**Your goal**: Starting with the line that contains "You are a GUI" and stopping after the line that contains "This screenshot has height=360, width=640.", return each line below exactly as written, with no others.

**Given information**:
········
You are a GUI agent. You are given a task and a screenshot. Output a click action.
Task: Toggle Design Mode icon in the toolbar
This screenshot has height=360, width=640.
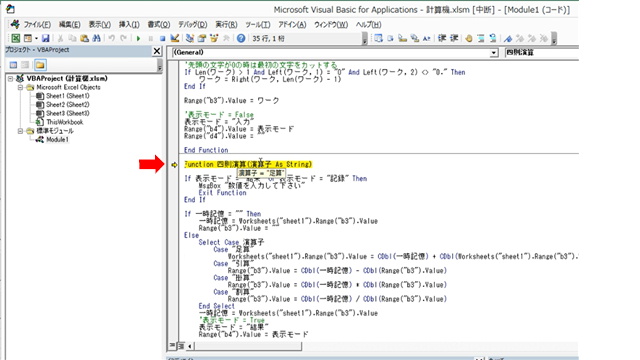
········
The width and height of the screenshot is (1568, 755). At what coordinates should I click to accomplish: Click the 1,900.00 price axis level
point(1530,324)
········
**Solution to this task**:
You are a GUI agent. You are given a task and a screenshot. Output a click action.
Task: Toggle Design Mode icon in the toolbar
This screenshot has height=360, width=640.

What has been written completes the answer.